Share this story


Sounds of the Season

The Hidden Stories Behind Some of Our Best-loved Christmas Carols Show the Holy Spirit at Work

Christmas hymns and carols are an essential part of holiday celebrations. In fact, the first Christmas hymn, “Jesus, Light of All Nations,” was penned by St. Hilary of Poitiers in 336 AD, less than a quarter century after Christianity was made legal in the Roman Empire.

During the Middle Ages, Christmas music was used almost exclusively in religious services. It was not until St. Francis of Assisi introduced nativity scenes to the laity (see page five) that most people began to celebrate Christmas faithfully. These festivities were accompanied with good food, merriment, and—of course—joyful songs.

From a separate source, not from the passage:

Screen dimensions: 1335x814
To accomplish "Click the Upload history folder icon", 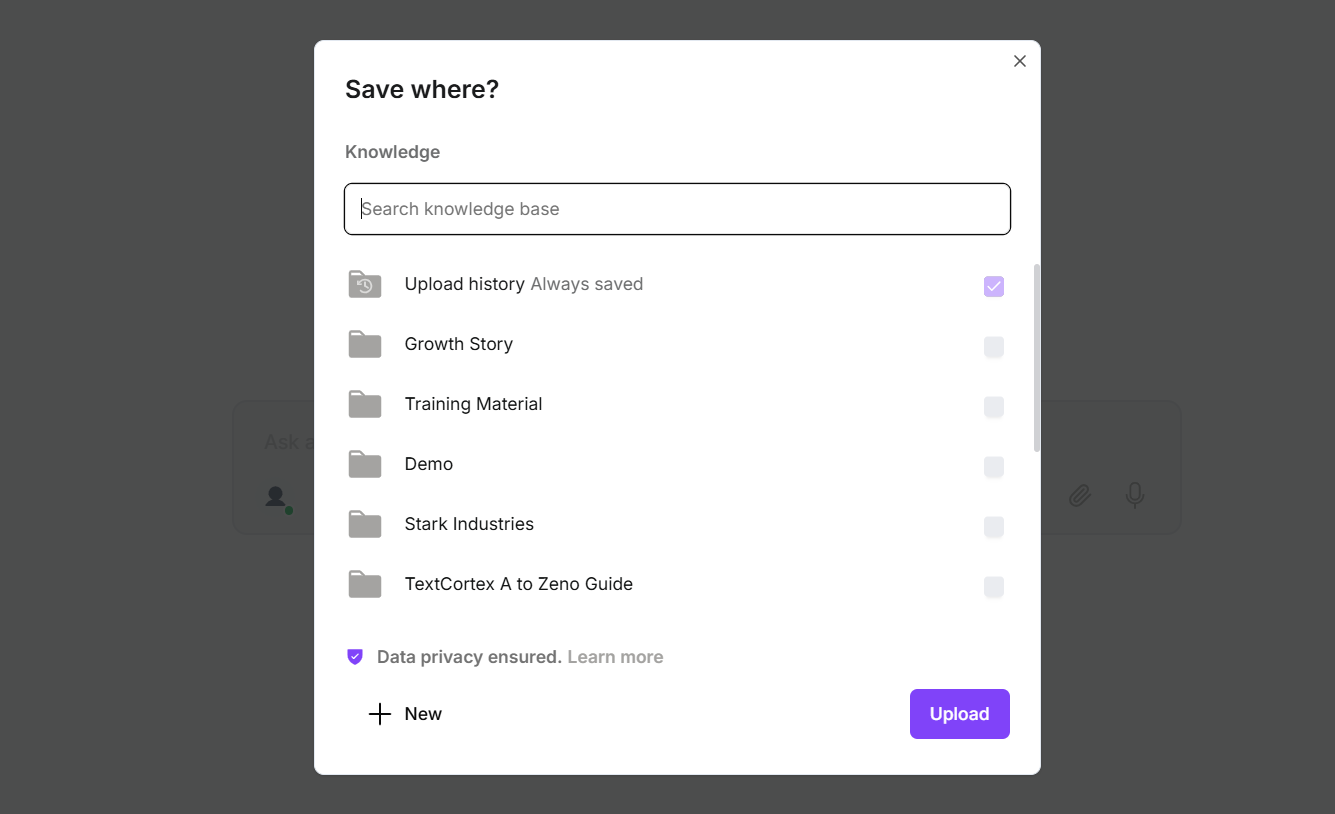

Many of the carols we sing today have their roots in poetry, as many great writers had their verses set to music. 

Henry Wadsworth Longfellow, who was well-known during his lifetime for works like “Hiawatha,” had endured years of tragedy and loss when the Civil War broke out. His wife had died in a fire, and he felt unable to write another word when, without warning, his oldest son ran away to enlist in the Union army and was gravely injured. On Christmas Day 1863, as his son hovered between life and death, Longfellow poured out his verses of faith and hope: 

Then pealed the bells more loud and deep:

“God is not dead, nor doth He sleep;

The Wrong shall fail, the Right prevail,

With peace on earth, good-will to men.”

Noted 19th-century Boston preacher Phillips Brooks was well known for his abolitionist stance and for his sermons, both of which had gained national attention. Following the Civil War, he went to Bethlehem for respite and healing, and found himself composing a poem about the peace he found there:

“How silently, how silently, the wondrous gift is given!

So God imparts to human hearts the blessings of His heaven. 

No ear may hear His coming, but in this world of sin, 

Where meek souls will receive him still, the dear Christ enters in.”

These words would take on increased significance years later, when Brooks was invited to share the Gospel with Helen Keller. She told him, “I’ve always known there was a God, but until now I’ve never known his name.” It was a heart that knew the Lord, no matter how silently his gifts had been shared.

Of course, no story about Christmas carols would be complete without the most famous of them all: Silent Night.

The hymn began as a poem, written in 1816 by Austrian pastor Joseph Mohr. It was a verse that came to the rescue when the organ in Mohr’s church became flooded just before Christmas Mass. Needing something simple that could be performed easily, Mohr gave his poem to organist Franz Gruber, who set it to a gentle tune for a few voices and a guitar.

Two hundred years later, the song was so popular—and powerful—that it helped prompt a cease-fire on many European fronts during World War I. It was a song well-known and loved by both German and Allied forces, and its late-night singing in both German and English by Walter Kirchhoff, a German officer and sometime member of the Berlin Opera, helped pause fighting for a day.